A spouse or prospective spouse may waive his or her right to an Elective Share by Pre-Nuptial or Post-Nuptial Agreement.

NCGS Section 30-3.6 provides that a surviving spouse may waive his or her right to an Elective Share, in writing, either wholly or partially, with or without consideration, either before the marriage or afterwards.

Such a waiver is often included in Pre-Nuptial Agreements, particularly when one or both spouses have children from their prior marriages.  Although the waiver is often a full waiver, frequently a partial waiver is more appropriate, and provides that the surviving spouse will get a specific dollar amount or percentage of the deceased spouse’s assets, instead of waiving all their rights to receive any portion of the decedent’s assets.  The waiver often provides that the deceased spouse can make provision for a larger inheritance for the surviving spouse, in which case the waiver will not preclude the deceased spouse from making larger provision for the surviving spouse, and will not prevent the surviving spouse from receiving the larger amount.
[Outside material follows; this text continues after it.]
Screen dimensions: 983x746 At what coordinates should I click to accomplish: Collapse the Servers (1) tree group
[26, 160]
Post-Nuptial Agreements can be executed, whereby a surviving spouse waives, partially or completely, his or her Elective Share rights.  Practically, however, there is often little incentive for a spouse to execute such a document after the marriage.
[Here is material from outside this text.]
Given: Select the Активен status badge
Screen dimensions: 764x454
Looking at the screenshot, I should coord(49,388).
A written waiver may not be enforceable if the surviving spouse can prove that he or she did not receive a fair disclosure of the other spouse’s financial information prior to executing the waiver document, even though a party to the waiver agreement specifically waives the right to a disclosure.  See NCGS Section 30.36(c).  We have heard that Ivana Trump was presented with a Pre-Nuptial Agreement and signed it, literally at the church and with the organ playing the Wedding March.  When she was later divorced, the Pre-Nuptial Agreement was set aside.  We also understand that Jackie Kennedy signed a waiver without a full financial disclosure from Aristotle Onassis.  After his death, she was awarded a much larger amount that was provided in the waiver document, even though it was common knowledge by everyone, including Jackie Kennedy, that he was extremely wealthy.

Consequently, it is very important that the parties be represented by separate counsel in the negotiation of a Pre-Nuptial or Post-Nuptial Agreement which waives the right to an Elective Share.  It is recommended that a party be represented by an attorney or attorneys with expertise in both domestic relations law and estate planning law, to ensure that the procedures are strictly followed, to avoid a later challenge by the surviving spouse after the deceased spouse’s death.

                                                Review of Old Waiver Documents

North Carolina’s current Elective Share Act was adopted effective October 1, 2013, which significantly changed our statutory law and increased the Elective Share of a surviving spouse. If you have a Pre-Nuptial or Post-Nuptial Agreement which was executed before that date, or if your estate planning documents are at least partially based on that Agreement, we suggest that you have your document reviewed by a knowledgeable attorney or attorneys.  Unless the document provides otherwise, the surviving spouse may be entitled to a larger percentage or amount than provided in your documents.  If you were made aware of that possibility, you may be able to up-date your estate plan to address your concerns more effectively.